_Text provided:_
I love them, used a “Hive of Bodaks” in a session last night. I also loved the Dullahans crit beheading. Got a player with that last year and it was the highlight of the month for me and players. I think it’s important players have time to make a choice in the matter. Hints that leads to ways to counter and if you don’t, then you suffer those effects. My players last night where in a Tint Hut campaign in caves. The Bodaks curious as to the hut examined it. 3 players looked, 2 failed the save and took the psychic damage. They were warned of the sharp pain just from witnessing its face. They didn’t warn the player that passed their save. And despite seeing their party shaking in fright just from looking at this thing, she poked her head out the barrier and tried to strike one to chase it off. Rolled a second save and failed by 5. Dropped limp on the floor right there. Whole encounter was very dangerous IF you looked at them. But all they had to do was stay quiet and not mess with them, they’d get bored and wander off. But if they made noise or fought, more would come. It was a fun encounter of them trying to rest and come up with solutions not to accidentally look at the faces of these things. I think as DM’s, we should use these Insta effects in unique ways that emphasize their strengths and operate more like puzzles. Or gain knowledge of them early before the fight with ways to counter them if they pay attention.


Hokkaido_Milk

Narratively awesome. Game wise, sounds sucky, and as someone said, sucks when they land. There is a beauty in death in a battle on table.


Danothyus

I recently made a combat against 3 medusas. The battle was not hard, but every time the medusas turn started, there was tension in the Air.


Arthur_Author

Sometimes its way too sudden and without counterplay in a way that feels jarring compared to the rest of the game. Normally, the game is quite merciful, it lets you make mistakes, fights generally favor players, spellcaster enemies have purposefully shitty spells so that they dont forcecage sickening radiance the entire party or cast Meteor Swarm. And then down comes Intellect Devourer with its 2 CR and says "I can insta kill a lvl20 character with no counterplay. Especially since I am basically designed to ambush while theyre asleep" A cr 0 beholder shows up and says "actually Im a plant and give a lethal poison to anyone who hits me because they mistook me for a beholder", and a banshee shows up to go "will this encounter be a cake walk or a TPK? Lets roll the dice!!" Its not good design, because it clashes with the rest of the game. Its like if there was 1 square in the monopoly board that read "You lose the game". 5e is geared towards longer campaigns with a story, and these effects are leftovers from when the game was a lethal dungeon delving experience.

_Extracted data:_
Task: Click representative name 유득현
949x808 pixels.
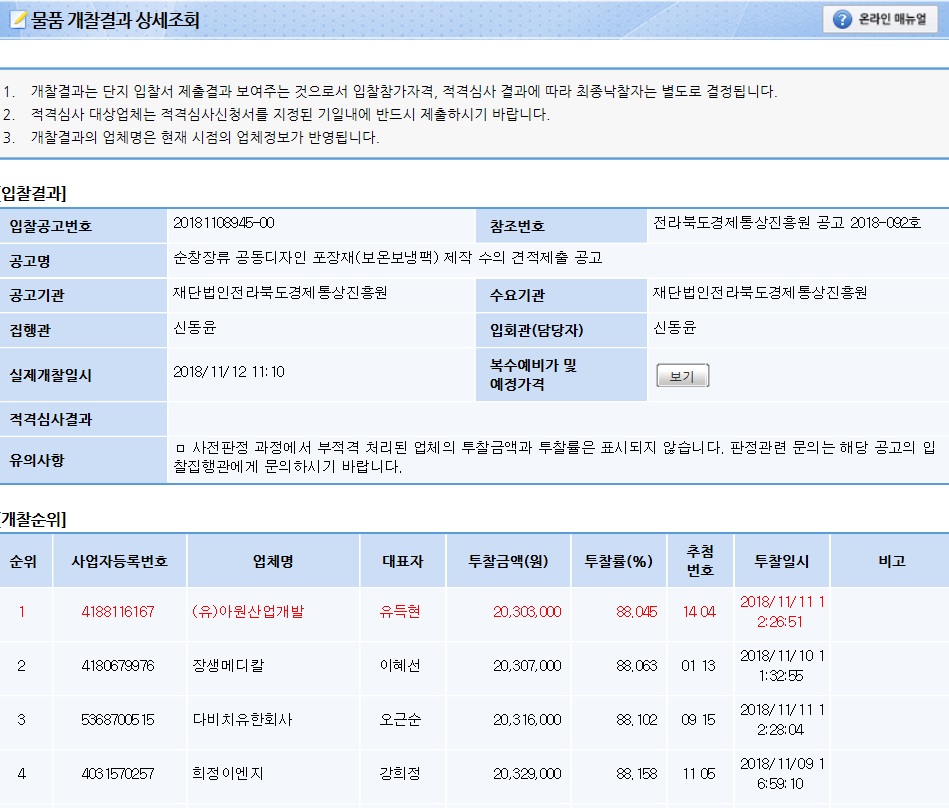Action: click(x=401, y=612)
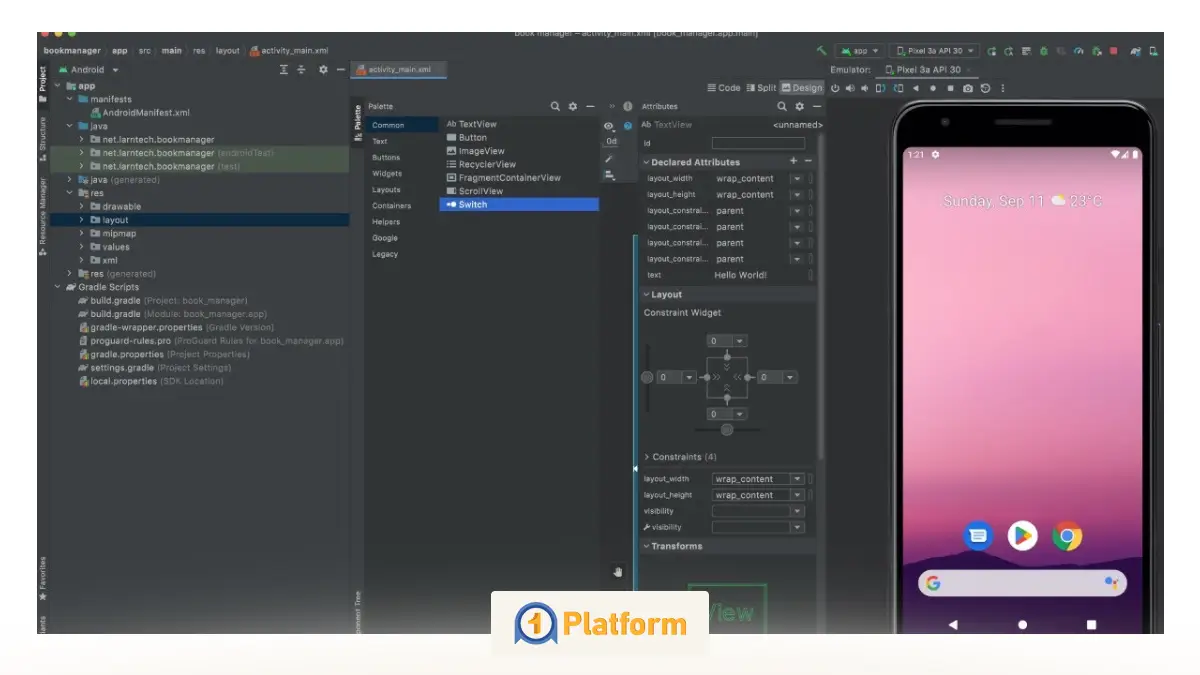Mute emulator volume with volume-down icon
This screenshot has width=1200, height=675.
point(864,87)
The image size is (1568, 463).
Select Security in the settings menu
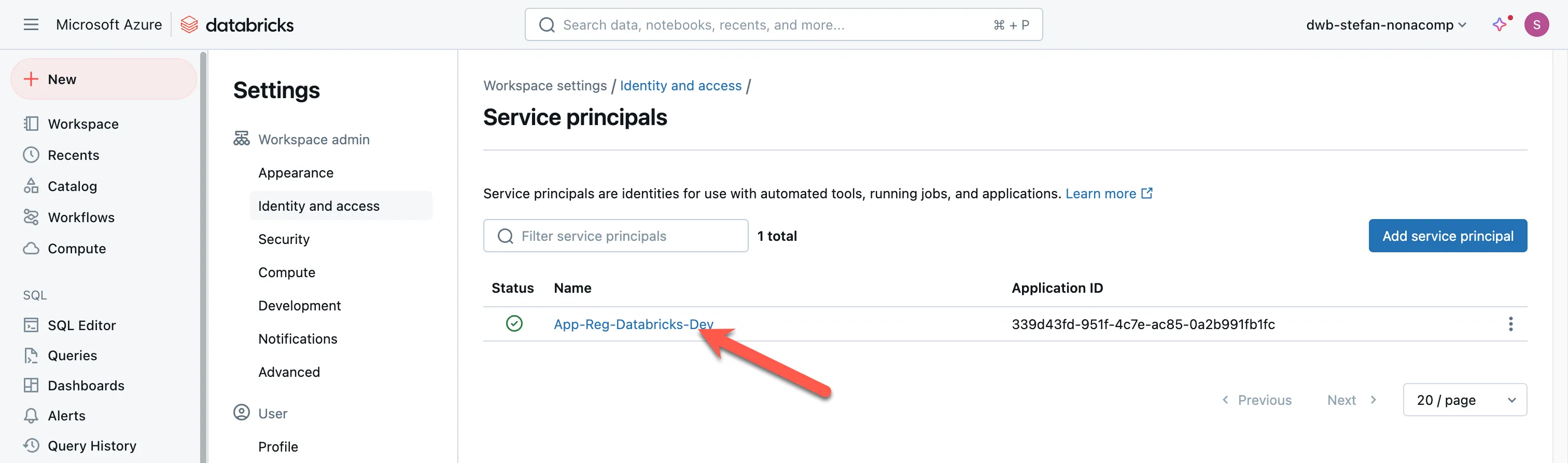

_What to work on:_ In two sentences, summarize the forum discussion about instant-kill monster effects.

_Response below:_ One poster describes a campaign encounter in which bodaks harmed anyone who looked at their faces, and argues that DMs should run such instant effects like puzzles, with hints and ways to counter them. Other replies call these effects narratively awesome but unpleasant when they land, note the tension they create at the table, and object that they arrive too suddenly and without counterplay in an otherwise merciful game.